== WORK TASK ==
Look below for the line holding "中河内地域 (278, 1677)" and the line holding "雨漏りをさせないために雨水を排水させる雨仕舞 (288, 818)". Transcribe exactly those lines and all lines between them, nothing more.

== DATA SUPPLIED ==
——

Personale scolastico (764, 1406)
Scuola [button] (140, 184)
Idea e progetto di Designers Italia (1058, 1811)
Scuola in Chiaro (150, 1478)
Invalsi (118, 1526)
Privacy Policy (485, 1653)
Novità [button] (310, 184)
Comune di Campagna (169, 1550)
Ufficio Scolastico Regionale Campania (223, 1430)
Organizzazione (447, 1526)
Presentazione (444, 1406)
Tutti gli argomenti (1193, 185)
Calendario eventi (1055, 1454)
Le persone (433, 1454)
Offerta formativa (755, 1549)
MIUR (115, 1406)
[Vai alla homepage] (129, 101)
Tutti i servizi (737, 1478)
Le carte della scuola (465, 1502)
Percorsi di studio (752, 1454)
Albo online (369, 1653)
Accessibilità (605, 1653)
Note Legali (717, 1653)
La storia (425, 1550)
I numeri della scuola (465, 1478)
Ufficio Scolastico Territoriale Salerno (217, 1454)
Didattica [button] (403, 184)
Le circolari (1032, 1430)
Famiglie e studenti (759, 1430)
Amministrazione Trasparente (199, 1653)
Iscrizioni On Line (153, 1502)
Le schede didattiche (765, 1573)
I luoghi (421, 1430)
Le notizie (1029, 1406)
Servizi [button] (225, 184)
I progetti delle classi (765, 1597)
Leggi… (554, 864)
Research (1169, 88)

——

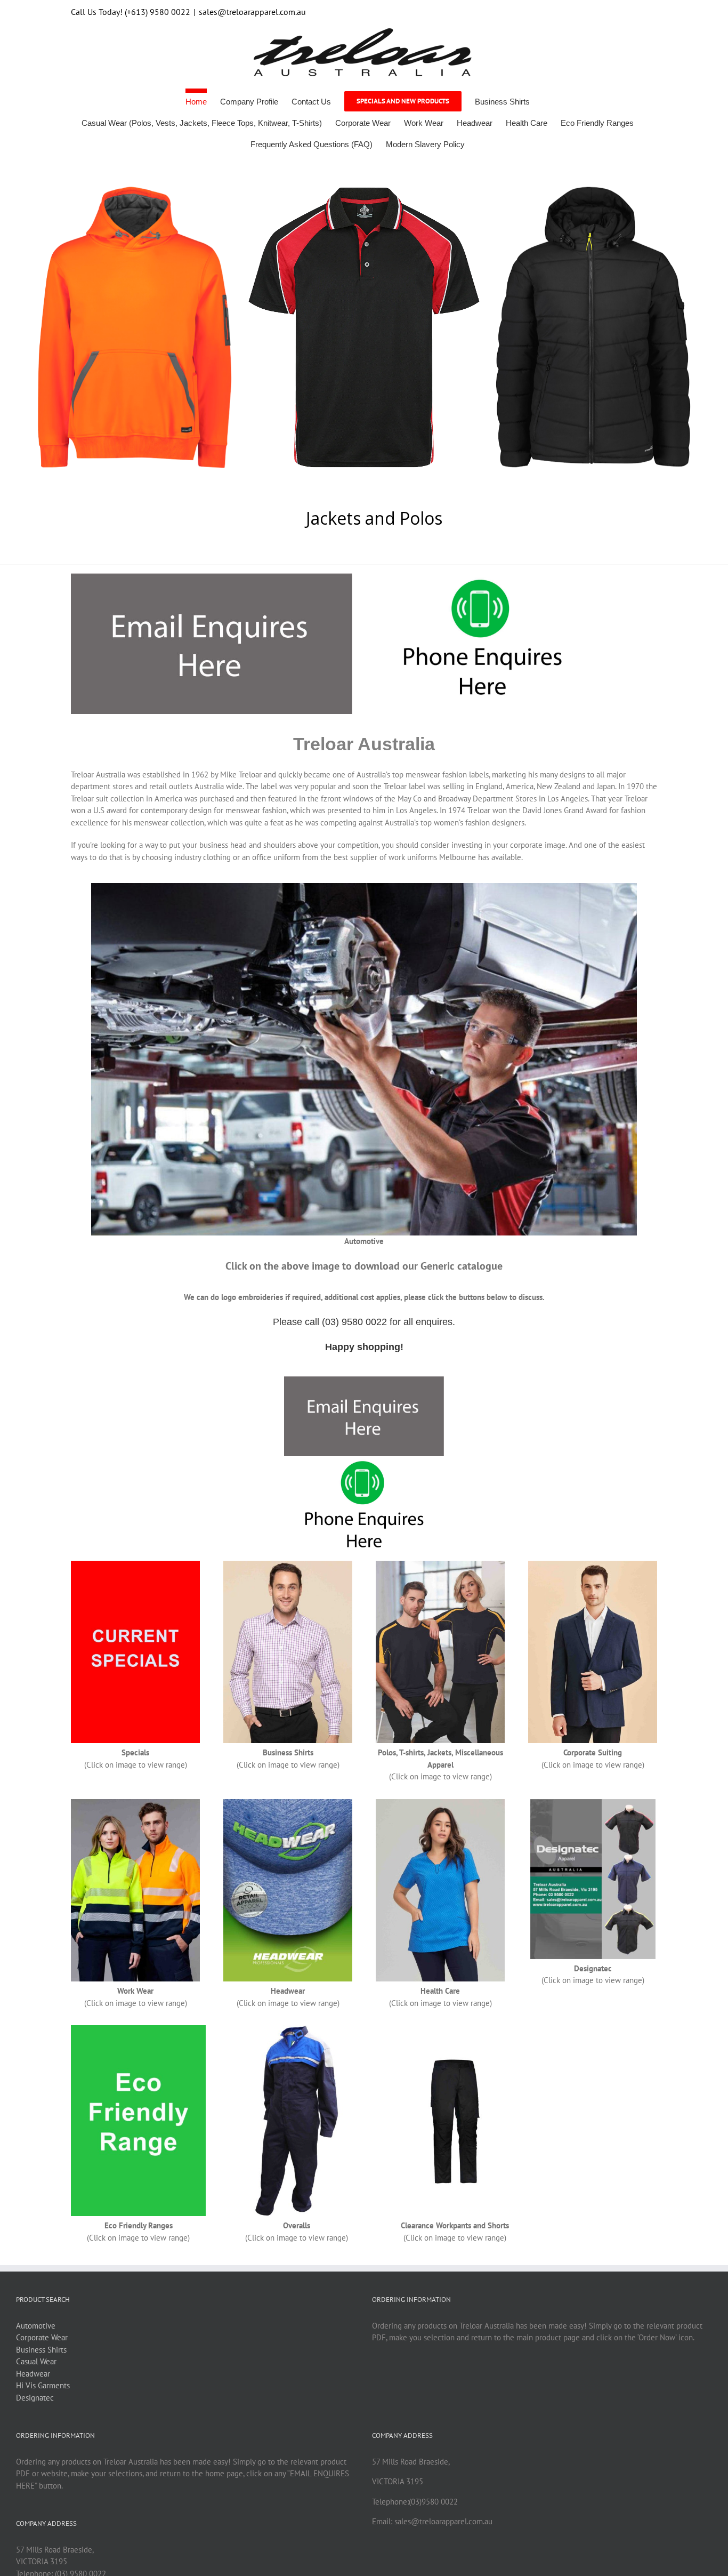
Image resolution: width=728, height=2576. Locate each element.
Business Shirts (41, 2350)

——

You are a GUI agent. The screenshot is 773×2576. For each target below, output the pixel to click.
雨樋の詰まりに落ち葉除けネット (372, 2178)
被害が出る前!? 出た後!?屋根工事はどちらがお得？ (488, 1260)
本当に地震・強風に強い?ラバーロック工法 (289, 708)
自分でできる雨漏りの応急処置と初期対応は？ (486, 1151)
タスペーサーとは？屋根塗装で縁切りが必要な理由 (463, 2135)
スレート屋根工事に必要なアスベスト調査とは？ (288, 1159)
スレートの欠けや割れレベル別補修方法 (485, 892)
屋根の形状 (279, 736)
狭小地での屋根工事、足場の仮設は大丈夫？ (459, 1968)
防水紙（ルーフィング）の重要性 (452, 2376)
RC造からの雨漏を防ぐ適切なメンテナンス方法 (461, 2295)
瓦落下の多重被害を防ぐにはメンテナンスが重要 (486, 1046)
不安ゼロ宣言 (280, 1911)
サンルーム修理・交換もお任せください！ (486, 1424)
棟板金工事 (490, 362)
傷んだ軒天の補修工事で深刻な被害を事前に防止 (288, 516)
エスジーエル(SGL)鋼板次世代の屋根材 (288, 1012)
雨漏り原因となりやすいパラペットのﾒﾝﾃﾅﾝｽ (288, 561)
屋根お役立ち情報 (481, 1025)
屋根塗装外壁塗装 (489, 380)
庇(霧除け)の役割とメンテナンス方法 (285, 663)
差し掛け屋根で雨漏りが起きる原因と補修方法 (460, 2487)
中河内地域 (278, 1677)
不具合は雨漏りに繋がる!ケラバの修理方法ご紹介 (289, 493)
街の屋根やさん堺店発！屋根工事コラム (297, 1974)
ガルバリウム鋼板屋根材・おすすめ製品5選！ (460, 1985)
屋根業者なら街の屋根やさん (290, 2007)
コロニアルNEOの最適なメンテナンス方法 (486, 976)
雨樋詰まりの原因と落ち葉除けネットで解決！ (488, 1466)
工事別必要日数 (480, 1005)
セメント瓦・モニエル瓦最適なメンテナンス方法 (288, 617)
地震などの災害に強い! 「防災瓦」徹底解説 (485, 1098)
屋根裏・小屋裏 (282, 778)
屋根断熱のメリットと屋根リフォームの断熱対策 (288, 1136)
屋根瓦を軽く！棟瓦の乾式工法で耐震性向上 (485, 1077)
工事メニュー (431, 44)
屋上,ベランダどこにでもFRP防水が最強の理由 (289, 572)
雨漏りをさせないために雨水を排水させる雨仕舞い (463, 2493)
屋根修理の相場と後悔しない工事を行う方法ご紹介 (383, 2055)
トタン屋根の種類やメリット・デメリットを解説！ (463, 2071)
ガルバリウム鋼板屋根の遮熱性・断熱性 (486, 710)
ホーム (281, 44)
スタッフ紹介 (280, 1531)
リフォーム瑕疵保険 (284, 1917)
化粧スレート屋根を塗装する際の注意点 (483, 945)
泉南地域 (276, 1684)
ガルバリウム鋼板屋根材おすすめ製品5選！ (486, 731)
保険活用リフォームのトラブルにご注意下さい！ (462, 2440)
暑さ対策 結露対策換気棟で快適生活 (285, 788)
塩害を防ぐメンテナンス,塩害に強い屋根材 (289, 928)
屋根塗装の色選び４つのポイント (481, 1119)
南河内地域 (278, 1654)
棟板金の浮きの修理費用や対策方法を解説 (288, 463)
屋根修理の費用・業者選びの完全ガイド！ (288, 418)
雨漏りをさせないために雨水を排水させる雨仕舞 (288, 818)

——

== SOLUTION FOR THIS EXERCISE ==
中河内地域 (278, 1677)
不具合は雨漏りに繋がる!ケラバの修理方法ご紹介 (289, 493)
街の屋根やさん堺店発！屋根工事コラム (297, 1974)
ガルバリウム鋼板屋根材・おすすめ製品5選！ (460, 1985)
屋根業者なら街の屋根やさん (290, 2007)
コロニアルNEOの最適なメンテナンス方法 (486, 976)
雨樋詰まりの原因と落ち葉除けネットで解決！ (488, 1466)
工事別必要日数 (480, 1005)
セメント瓦・モニエル瓦最適なメンテナンス方法 (288, 617)
地震などの災害に強い! 「防災瓦」徹底解説 (485, 1098)
屋根裏・小屋裏 (282, 778)
屋根断熱のメリットと屋根リフォームの断熱対策 (288, 1136)
屋根瓦を軽く！棟瓦の乾式工法で耐震性向上 (485, 1077)
工事メニュー (431, 44)
屋上,ベランダどこにでもFRP防水が最強の理由 (289, 572)
雨漏りをさせないために雨水を排水させる雨仕舞い (463, 2493)
屋根修理の相場と後悔しない工事を行う方法ご紹介 (383, 2055)
トタン屋根の種類やメリット・デメリットを解説！ (463, 2071)
ガルバリウム鋼板屋根の遮熱性・断熱性 (486, 710)
ホーム (281, 44)
スタッフ紹介 (280, 1531)
リフォーム瑕疵保険 (284, 1917)
化粧スレート屋根を塗装する際の注意点 (483, 945)
泉南地域 (276, 1684)
ガルバリウム鋼板屋根材おすすめ製品5選！ (486, 731)
保険活用リフォームのトラブルにご注意下さい！ (462, 2440)
暑さ対策 結露対策換気棟で快適生活 (285, 788)
塩害を防ぐメンテナンス,塩害に強い屋根材 (289, 928)
屋根塗装の色選び４つのポイント (481, 1119)
南河内地域 (278, 1654)
棟板金の浮きの修理費用や対策方法を解説 (288, 463)
屋根修理の費用・業者選びの完全ガイド！ (288, 418)
雨漏りをさせないために雨水を排水させる雨仕舞 (288, 818)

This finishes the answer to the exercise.